• G K Chesterton

    Fable is more historical than fact, because fact tells us about one man and fable tells us about a million men.

  • Rory Motion

    Carnival

    Ladbroke Grove is funkier than York
    In York you see policemen walking
    On the beat
    But in Ladborke Grove
    You see them walking
    On the off-beat

  • William Butler Yeats

    On Being Asked for a War Poem

    I think it better that in times like these
    A poet keep his mouth shut, for in truth
    We have no gift to set a statesman right;
    He has had enough of meddling who can please
    A young girl in the indolence of her youth,
    Or an old man upon a winter’s night.

  • Lewis Carroll

    “Impenetrability! That’s what I say!”
    “Would you tell me, please,” said Alice “what that means?”
    “Now you talk like a reasonable child,” said Humpty Dumpty, looking very much pleased. “I meant by ‘impenetrability’ that we’ve had enough of that subject, and it would be just as well if you’d mention what you mean to do next, as I suppose you don’t mean to stop here all the rest of your life.”
    “That’s a great deal to make one word mean,” Alice said in a thoughtful tone.
    “When I make a word do a lot of work like that,” said Humpty Dumpty, “I always pay it extra.”

  • Mark Twain

    Training is everything.

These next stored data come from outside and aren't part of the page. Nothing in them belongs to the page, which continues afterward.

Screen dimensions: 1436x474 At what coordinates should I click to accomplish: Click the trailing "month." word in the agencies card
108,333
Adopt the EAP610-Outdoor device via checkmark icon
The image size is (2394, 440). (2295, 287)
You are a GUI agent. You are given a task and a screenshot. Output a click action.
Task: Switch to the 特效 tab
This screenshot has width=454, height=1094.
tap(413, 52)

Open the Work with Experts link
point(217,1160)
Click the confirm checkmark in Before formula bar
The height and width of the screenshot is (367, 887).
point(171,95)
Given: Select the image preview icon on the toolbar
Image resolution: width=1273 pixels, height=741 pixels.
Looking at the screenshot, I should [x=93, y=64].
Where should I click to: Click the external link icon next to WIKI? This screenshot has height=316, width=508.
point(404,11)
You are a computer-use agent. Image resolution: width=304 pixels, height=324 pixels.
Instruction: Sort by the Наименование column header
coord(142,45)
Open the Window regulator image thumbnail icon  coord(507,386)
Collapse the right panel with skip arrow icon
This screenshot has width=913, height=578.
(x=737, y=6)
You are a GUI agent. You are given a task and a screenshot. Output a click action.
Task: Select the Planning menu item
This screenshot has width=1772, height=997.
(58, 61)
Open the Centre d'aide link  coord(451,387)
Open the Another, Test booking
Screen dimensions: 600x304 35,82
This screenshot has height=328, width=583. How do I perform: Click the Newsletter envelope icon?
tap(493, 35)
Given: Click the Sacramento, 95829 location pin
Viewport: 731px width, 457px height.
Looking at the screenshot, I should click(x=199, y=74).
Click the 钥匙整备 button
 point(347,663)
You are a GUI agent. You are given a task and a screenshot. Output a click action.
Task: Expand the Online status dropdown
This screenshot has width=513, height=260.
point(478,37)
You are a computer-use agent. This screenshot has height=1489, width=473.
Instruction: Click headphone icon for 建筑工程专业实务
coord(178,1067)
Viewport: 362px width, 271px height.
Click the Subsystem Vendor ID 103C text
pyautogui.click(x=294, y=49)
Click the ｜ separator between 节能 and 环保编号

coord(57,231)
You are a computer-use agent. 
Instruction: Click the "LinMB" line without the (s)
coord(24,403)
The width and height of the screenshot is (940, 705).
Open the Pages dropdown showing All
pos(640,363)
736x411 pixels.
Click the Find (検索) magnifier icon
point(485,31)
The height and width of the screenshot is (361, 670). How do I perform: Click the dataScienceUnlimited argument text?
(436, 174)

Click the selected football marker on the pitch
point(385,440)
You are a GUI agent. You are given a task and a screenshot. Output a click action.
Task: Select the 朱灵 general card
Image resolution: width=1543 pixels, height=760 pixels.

The peach was once a bitter almond; cauliflower is nothing but cabbage with a college education.

  • Dr D D Perrin

    A mosquito was heard to complain

    A mosquito was heard to complain
    That a chemist had poisoned his brain
    The cause of his sorrow
    Was paradichloro
    Diphenyltrichloroethane.

  • W S Anglin

    Mathematics is not a careful march down a well-cleared highway, but a journey into a strange wilderness, where the explorers often get lost. Rigour should be a signal to the historian that the maps have been made, and the real explorers have gone elsewhere.

  • F E Smith

    Judge: Are you trying to show contempt for this court, Mr Smith?
    Smith: No, My Lord. I am attempting to conceal it.

  • W H Auden

    Every autobiography is concered with two characters, a Don Quixote, the Ego, and a Sancho Panza, the Self.

  • George Mackay Brown

    Language unstable as sand, but poets
    Strike on hard rock, carving
    Rune and hieroglyph , to celebrate
    Breath’s sweet brevity.

  • A E Housman

    Here Dead We Lie

    Here dead we lie
    Because we did not choose
    To live and shame the land
    From which we sprung.

    Life, to be sure,
    Is nothing much to lose,
    But young men think it is,
    And we were young.

  • Tom Stoppard

    Words … are innocent, neutral, precise, standing for this, defining that, meaning the other, so if you look after them you can build bridges across incomprehension and chaos… They deserve respect. If you get the right ones in the right order, you can nudge the world a little or make a poem which children will speak for you when you’re dead.